=== Description of the task ===
Each entry below is to be copied out exactly and in full.

=== Data for analysis ===
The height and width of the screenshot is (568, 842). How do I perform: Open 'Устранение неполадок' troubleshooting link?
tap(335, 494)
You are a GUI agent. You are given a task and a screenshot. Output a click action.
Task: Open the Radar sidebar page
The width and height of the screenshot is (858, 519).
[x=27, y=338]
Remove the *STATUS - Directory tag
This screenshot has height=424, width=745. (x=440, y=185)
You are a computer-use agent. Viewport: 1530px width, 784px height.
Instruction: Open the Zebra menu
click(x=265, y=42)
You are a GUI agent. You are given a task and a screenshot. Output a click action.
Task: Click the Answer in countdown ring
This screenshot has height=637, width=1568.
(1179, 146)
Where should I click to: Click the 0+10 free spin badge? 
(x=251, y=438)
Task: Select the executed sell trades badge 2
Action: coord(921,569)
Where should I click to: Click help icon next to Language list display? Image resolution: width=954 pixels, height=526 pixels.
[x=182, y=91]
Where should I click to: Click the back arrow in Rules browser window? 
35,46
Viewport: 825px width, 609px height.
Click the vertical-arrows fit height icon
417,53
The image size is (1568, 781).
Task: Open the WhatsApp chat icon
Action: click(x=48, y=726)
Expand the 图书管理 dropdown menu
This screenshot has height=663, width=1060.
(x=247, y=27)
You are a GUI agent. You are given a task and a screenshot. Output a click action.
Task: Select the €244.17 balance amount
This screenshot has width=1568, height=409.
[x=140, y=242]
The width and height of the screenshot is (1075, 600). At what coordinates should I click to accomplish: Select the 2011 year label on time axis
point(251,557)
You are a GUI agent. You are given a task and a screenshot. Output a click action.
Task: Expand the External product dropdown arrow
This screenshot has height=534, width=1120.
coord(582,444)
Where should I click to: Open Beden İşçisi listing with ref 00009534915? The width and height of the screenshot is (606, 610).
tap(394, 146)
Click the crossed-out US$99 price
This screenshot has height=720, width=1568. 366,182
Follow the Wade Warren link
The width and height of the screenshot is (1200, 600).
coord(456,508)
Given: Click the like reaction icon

=== Finished exercise ===
The height and width of the screenshot is (568, 842). How do I perform: Open 'Устранение неполадок' troubleshooting link?
tap(335, 494)
You are a GUI agent. You are given a task and a screenshot. Output a click action.
Task: Open the Radar sidebar page
The width and height of the screenshot is (858, 519).
[x=27, y=338]
Remove the *STATUS - Directory tag
This screenshot has height=424, width=745. (x=440, y=185)
You are a computer-use agent. Viewport: 1530px width, 784px height.
Instruction: Open the Zebra menu
click(x=265, y=42)
You are a GUI agent. You are given a task and a screenshot. Output a click action.
Task: Click the Answer in countdown ring
This screenshot has height=637, width=1568.
(1179, 146)
Where should I click to: Click the 0+10 free spin badge? 
(x=251, y=438)
Task: Select the executed sell trades badge 2
Action: coord(921,569)
Where should I click to: Click help icon next to Language list display? Image resolution: width=954 pixels, height=526 pixels.
[x=182, y=91]
Where should I click to: Click the back arrow in Rules browser window? 
35,46
Viewport: 825px width, 609px height.
Click the vertical-arrows fit height icon
417,53
The image size is (1568, 781).
Task: Open the WhatsApp chat icon
Action: click(x=48, y=726)
Expand the 图书管理 dropdown menu
This screenshot has height=663, width=1060.
(x=247, y=27)
You are a GUI agent. You are given a task and a screenshot. Output a click action.
Task: Select the €244.17 balance amount
This screenshot has width=1568, height=409.
[x=140, y=242]
The width and height of the screenshot is (1075, 600). At what coordinates should I click to accomplish: Select the 2011 year label on time axis
point(251,557)
You are a GUI agent. You are given a task and a screenshot. Output a click action.
Task: Expand the External product dropdown arrow
This screenshot has height=534, width=1120.
coord(582,444)
Where should I click to: Open Beden İşçisi listing with ref 00009534915? The width and height of the screenshot is (606, 610).
tap(394, 146)
Click the crossed-out US$99 price
This screenshot has height=720, width=1568. 366,182
Follow the Wade Warren link
The width and height of the screenshot is (1200, 600).
coord(456,508)
Given: Click the like reaction icon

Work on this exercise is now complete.